Event ini menghimpun partisipasi lebih dari 580 pelaku usaha asal 60 negara dan teritori dengan mencatat lebih dari 3.000 sesi konektivitas perdagangan.

Dalam forum tersebut, Deputi Menteri Perindustrian dan Perdagangan Vietnam, Phan Thi Thang memberitahukan bahwa Pemerintah Vietnam menargetkan pertumbuhan ekspor sekitar 15-16 persen pada tahun 2026, guna mencapai nilai perdagangan sebanyak 546-550 miliar dolar Amerika Serikat (AS). Dengan 17 Perjanjian Perdagangan Bebas (FTA) yang telah ditandatangani dan diimplementasikan, ditambah lingkungan bisnis yang stabil dan kapasitas produksi yang semakin meningkat, Vietnam terus menjadi destinasi pilihan oleh beberapa grup internasional dalam strategi diversifikasi sumber pasokan.

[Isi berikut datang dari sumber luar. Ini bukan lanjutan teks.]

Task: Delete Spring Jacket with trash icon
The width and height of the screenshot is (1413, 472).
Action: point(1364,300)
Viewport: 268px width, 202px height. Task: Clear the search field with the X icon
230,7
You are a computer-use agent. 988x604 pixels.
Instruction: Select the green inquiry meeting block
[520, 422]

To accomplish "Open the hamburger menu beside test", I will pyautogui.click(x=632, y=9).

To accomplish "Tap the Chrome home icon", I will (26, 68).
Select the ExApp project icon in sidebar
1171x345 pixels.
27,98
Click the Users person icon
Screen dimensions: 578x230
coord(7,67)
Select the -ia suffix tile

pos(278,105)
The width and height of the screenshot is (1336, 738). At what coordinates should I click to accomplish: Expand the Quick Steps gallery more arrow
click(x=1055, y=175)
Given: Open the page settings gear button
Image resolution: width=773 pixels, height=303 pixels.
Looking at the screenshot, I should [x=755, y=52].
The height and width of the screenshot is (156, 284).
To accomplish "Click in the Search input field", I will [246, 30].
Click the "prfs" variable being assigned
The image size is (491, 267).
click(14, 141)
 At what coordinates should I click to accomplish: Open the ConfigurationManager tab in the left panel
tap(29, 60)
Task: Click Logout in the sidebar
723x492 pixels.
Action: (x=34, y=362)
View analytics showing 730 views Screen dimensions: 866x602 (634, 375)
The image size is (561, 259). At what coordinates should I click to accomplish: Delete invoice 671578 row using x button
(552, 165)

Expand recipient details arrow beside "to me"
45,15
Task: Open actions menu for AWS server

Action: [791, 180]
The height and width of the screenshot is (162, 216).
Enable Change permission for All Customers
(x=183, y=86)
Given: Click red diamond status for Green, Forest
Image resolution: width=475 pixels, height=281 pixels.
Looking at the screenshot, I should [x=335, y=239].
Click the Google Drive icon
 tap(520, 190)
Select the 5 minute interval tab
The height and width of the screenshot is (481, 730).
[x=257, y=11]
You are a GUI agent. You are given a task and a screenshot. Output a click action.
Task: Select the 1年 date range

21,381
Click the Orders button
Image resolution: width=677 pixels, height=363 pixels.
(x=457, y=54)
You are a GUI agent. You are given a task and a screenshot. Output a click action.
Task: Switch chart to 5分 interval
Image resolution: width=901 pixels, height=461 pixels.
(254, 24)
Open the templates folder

Menurut para ahli, tren pergeseran rantai pasokan global saat ini membuka peluang besar. Namun para pelaku usaha Vietnam perlu meningkatkan kapasitas teknologi, kualitas, tata kelola data dan memenuhi standar-standar hijau agar dapat berpartisipasi pada rantai nilai global secara lebih mendalam.